■ **PROBLEM DETAILS**
In the records below, locate the line containing "Community (32, 1786)"; output that line and every following line through the last, exactly.

■ **DATA EXCERPTS**
--- START ---

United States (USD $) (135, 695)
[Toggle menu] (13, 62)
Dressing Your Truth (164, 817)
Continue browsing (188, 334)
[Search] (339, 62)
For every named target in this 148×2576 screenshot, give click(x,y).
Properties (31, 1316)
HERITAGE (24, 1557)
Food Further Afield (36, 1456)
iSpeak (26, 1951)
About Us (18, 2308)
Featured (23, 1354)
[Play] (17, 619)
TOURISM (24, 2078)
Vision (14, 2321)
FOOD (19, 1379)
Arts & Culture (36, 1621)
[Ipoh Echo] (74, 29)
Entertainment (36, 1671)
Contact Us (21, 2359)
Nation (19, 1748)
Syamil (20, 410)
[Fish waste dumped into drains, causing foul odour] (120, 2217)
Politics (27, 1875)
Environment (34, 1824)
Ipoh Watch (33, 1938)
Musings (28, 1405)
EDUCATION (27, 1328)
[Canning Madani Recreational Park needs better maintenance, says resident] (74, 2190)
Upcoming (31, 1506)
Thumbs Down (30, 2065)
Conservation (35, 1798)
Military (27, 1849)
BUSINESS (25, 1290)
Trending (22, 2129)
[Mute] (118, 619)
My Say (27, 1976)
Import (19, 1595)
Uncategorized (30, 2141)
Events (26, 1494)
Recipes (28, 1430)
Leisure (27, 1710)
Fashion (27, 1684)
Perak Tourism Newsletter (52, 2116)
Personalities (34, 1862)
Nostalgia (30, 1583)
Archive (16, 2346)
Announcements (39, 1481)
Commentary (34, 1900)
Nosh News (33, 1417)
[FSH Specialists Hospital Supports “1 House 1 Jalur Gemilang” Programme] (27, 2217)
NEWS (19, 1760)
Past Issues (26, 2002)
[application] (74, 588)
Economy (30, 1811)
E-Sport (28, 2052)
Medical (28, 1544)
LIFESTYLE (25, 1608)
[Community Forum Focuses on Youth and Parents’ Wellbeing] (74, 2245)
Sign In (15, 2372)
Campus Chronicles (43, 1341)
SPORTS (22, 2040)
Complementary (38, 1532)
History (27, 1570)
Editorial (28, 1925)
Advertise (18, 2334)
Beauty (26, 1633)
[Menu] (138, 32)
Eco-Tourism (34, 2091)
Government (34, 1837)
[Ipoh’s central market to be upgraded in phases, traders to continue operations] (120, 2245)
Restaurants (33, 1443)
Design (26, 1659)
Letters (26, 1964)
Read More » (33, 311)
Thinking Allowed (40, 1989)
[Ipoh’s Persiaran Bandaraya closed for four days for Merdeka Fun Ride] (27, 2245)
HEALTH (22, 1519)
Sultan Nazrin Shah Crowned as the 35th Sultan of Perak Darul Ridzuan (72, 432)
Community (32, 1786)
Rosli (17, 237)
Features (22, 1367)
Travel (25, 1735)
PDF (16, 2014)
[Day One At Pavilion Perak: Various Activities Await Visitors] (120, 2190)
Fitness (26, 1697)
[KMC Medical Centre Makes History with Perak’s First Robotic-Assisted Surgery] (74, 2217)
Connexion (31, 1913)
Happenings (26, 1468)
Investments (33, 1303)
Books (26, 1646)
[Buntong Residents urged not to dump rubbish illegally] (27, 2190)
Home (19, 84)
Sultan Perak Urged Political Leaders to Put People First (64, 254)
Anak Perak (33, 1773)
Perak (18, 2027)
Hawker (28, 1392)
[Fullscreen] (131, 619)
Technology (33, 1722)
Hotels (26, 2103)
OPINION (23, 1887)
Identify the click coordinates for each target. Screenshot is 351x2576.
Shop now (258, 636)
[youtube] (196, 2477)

--- END ---

■ **ANSWER BOX**
Community (32, 1786)
Rosli (17, 237)
Features (22, 1367)
Travel (25, 1735)
PDF (16, 2014)
[Day One At Pavilion Perak: Various Activities Await Visitors] (120, 2190)
Fitness (26, 1697)
[KMC Medical Centre Makes History with Perak’s First Robotic-Assisted Surgery] (74, 2217)
Connexion (31, 1913)
Happenings (26, 1468)
Investments (33, 1303)
Books (26, 1646)
[Buntong Residents urged not to dump rubbish illegally] (27, 2190)
Home (19, 84)
Sultan Perak Urged Political Leaders to Put People First (64, 254)
Anak Perak (33, 1773)
Perak (18, 2027)
Hawker (28, 1392)
[Fullscreen] (131, 619)
Technology (33, 1722)
Hotels (26, 2103)
OPINION (23, 1887)
Identify the click coordinates for each target. Screenshot is 351x2576.
Shop now (258, 636)
[youtube] (196, 2477)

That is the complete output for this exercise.